# [Text]
Re: Depression, Part III -
January 15th 2016, 05:29 AM
I think I have two weeks to drop the class without it being a withdrawal, but I'm unsure of when that date is counted from. The course is a distance learning course so it isn't the same as other college classes and it's a certificate program, not a degree plan, so that's different, too. My class schedule says it started on the fourth of January but we didn't even meet until this past Tuesday. I didn't make it because I'd just gotten out of the hospital and didn't want to push myself too hard. I emailed the professor and she said we could reschedule. She sent out an email with the information for the textbook and went over some stuff she talked about in the first class. She said the syllabus was posted in the email, too, but I didn't see it. I haven't written back because I don't know what to do about school. Even if I withdraw in my state I believe if you withdraw from all your classes at once it doesn't count, and since I'm only taking one course it would be withdrawing from all classes at once. Worst case scenario I have evidence saying it's a medical withdrawal and I won't be penalized for it. It just feels a little overwhelming. Going to the bookstore downtown to pick up a textbook seems stressful, but I need to do it now if I'm going to, or else I'll be really behind. I've asked some people what they think, and actually posted a separate thread on here. I just don't know, and I hate being so indecisive. It's driving me nuts.
I'm also tired of lying to people about how I am doing. No one knows how bad it really is. Everyone says I seem better but that's the scary part- I'm actually worse. I'm just hiding it better. I will be honest with my treatment team when I come back from my trip next week. The problem is I don't want them to stop me. I don't want to be put back in the hospital, failure or not. I don't exactly know what the hospital will do, anyway. Every time I go I start feeling fine after a few days and then it get irritating because it feels like I don't need to be there, then I go home and start fantasizing about suicide again. That's why I am so scared- I know all the skills. I know what to do. I do it, even, but I still feel like this. I feel so hopeless and I'm terrified. I'm terrified the only way out of this madness is death.
The hospital definitely had a lot of structure and I don't have as much of that at home. The past few days I've gotten up at noon and then gone to appointments or hung out with people, then spend time with my family in the evenings. It takes up time but it's not as structured. Every time I try to create structure, though, I resist it. The things I usually do to structure my life aren't happening right now- I'm too depressed and anxious to go to work, and school is up in the air. I'm not sure what I'll do with myself without those things. I suppose I could volunteer, but I wouldn't know where to start.
I guess I just feel so lost and trapped, like I'm in this purposeless void. I have goals but they seem so unattainable. I feel like I'm never going to graduate. I can't finish moving into my girlfriend's place because moving would be too stressful right now. I love volunteering here on TeenHelp, but right now even that is difficult. Those were the main three things keeping me going- school, my family (girlfriend and her other girlfriend), and volunteering here. All of those things are suffering right now and it's tearing me apart.

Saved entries
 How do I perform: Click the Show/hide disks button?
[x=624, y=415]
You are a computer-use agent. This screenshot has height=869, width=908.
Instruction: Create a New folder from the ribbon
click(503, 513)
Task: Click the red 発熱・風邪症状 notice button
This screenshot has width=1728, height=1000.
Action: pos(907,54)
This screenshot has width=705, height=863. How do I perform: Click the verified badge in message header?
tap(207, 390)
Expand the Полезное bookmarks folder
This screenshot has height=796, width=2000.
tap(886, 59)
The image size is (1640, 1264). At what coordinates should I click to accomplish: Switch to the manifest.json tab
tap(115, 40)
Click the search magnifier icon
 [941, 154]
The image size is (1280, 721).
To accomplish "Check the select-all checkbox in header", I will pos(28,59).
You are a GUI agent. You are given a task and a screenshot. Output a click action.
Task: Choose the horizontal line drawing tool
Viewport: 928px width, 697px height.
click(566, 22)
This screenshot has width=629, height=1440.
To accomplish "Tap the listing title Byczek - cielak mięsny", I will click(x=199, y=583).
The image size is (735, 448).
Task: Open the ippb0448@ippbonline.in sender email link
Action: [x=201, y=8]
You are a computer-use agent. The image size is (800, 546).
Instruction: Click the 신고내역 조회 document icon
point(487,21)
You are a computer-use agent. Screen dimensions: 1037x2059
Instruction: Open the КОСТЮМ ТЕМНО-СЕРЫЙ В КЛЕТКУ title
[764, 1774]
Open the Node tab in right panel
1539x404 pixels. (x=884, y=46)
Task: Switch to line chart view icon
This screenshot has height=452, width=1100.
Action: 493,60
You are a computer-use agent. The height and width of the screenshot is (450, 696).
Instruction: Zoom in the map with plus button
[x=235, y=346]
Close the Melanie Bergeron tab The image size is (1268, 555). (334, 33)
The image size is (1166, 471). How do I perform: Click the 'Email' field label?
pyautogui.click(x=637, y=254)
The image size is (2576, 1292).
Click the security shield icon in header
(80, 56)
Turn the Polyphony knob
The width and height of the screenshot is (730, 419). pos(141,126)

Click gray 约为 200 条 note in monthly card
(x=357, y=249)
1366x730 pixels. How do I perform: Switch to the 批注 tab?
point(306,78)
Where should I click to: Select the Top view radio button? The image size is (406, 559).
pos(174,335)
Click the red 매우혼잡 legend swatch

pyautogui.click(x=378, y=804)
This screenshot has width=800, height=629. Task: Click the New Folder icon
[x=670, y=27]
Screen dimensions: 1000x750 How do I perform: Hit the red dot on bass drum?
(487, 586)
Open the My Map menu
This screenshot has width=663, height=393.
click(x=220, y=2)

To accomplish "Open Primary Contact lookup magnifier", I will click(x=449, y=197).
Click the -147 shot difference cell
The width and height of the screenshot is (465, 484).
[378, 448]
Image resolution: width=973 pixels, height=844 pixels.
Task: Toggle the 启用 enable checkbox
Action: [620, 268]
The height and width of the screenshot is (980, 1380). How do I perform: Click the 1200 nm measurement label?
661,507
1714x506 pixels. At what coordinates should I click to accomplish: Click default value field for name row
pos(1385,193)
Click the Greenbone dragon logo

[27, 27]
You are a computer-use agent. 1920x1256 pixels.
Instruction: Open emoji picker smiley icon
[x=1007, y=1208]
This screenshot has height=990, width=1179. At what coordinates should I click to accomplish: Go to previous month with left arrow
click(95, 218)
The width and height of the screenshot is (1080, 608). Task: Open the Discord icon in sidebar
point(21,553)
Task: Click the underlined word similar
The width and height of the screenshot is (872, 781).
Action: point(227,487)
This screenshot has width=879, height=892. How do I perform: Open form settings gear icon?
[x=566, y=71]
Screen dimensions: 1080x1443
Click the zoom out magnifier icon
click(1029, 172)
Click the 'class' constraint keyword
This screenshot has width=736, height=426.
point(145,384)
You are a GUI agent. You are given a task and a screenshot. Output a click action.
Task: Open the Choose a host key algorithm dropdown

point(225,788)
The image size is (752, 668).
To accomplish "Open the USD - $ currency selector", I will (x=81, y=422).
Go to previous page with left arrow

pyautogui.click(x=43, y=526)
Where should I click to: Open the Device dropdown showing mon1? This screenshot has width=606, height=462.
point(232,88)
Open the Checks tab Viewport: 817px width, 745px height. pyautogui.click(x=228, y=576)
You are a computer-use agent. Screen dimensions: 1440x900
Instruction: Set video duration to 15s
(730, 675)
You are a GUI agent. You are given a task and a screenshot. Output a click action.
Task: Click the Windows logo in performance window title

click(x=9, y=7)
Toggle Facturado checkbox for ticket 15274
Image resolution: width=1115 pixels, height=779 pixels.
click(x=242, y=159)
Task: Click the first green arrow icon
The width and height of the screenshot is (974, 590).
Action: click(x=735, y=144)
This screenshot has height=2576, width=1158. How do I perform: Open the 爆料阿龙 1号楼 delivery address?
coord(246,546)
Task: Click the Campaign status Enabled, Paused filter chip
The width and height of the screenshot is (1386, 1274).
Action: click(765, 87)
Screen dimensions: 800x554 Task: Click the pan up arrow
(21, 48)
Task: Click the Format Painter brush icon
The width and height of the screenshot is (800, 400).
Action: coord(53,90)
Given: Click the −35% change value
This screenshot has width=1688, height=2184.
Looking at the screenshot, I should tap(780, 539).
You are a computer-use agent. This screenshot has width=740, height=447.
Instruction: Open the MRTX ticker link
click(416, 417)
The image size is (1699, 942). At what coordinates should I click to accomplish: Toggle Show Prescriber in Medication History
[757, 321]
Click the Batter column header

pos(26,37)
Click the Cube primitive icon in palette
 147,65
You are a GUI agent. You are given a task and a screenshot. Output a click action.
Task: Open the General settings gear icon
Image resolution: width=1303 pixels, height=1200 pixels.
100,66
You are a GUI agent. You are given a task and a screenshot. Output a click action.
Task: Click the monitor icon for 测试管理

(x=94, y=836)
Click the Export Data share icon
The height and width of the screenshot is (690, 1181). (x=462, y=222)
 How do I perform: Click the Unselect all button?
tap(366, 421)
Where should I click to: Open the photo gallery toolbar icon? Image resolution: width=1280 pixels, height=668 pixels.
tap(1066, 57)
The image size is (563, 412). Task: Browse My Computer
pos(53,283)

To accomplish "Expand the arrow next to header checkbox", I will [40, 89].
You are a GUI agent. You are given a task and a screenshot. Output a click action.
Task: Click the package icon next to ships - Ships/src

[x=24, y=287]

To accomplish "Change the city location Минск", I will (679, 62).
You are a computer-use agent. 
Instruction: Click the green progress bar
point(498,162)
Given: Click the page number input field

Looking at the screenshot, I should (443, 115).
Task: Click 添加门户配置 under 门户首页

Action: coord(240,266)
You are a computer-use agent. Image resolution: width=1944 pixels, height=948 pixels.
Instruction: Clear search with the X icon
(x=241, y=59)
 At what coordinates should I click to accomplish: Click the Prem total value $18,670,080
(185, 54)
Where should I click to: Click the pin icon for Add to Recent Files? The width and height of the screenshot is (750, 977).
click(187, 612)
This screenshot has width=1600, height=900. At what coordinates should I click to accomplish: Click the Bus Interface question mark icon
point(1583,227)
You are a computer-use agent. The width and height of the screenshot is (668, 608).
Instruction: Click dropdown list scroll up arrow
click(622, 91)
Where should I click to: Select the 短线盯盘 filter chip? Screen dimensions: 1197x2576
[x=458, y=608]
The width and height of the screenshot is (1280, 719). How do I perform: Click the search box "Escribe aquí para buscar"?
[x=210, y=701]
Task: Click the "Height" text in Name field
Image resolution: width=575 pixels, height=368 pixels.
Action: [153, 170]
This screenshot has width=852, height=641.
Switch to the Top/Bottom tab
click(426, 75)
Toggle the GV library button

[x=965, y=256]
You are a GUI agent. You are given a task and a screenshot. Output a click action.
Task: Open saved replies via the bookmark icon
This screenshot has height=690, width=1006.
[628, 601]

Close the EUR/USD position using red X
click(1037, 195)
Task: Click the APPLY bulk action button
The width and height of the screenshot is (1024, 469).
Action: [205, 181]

# [Problems to solve]
(A) Say whether each statement agrees with the forum post. Answer yes or no, and quote the words from the post that decide it.
(i) The course is part of a degree plan.
(ii) The professor agreed to reschedule after getting an email.
(iii) The writer plans to be honest with the treatment team after returning from a trip.
(B) Rewrite the paragraph of the forum post that begins "The hospital definitely had a lot of structure" as a short bulleted list that keeps its main facts.

# [Answers to the exercise]
(A)
(i) No: "it's a certificate program, not a degree plan"
(ii) Yes: "I emailed the professor and she said we could reschedule."
(iii) Yes: "I will be honest with my treatment team when I come back from my trip next week."

(B)
- The hospital had a lot of structure, and home has less.
- For the past few days the writer has gotten up at noon, gone to appointments or spent time with people, and been with family in the evenings. This fills time but lacks structure.
- The writer resists every attempt to create structure.
- The usual sources of structure are missing: the writer is too depressed and anxious to work, and school is uncertain.
- The writer is unsure what to do without them and has thought of volunteering but wouldn't know where to start.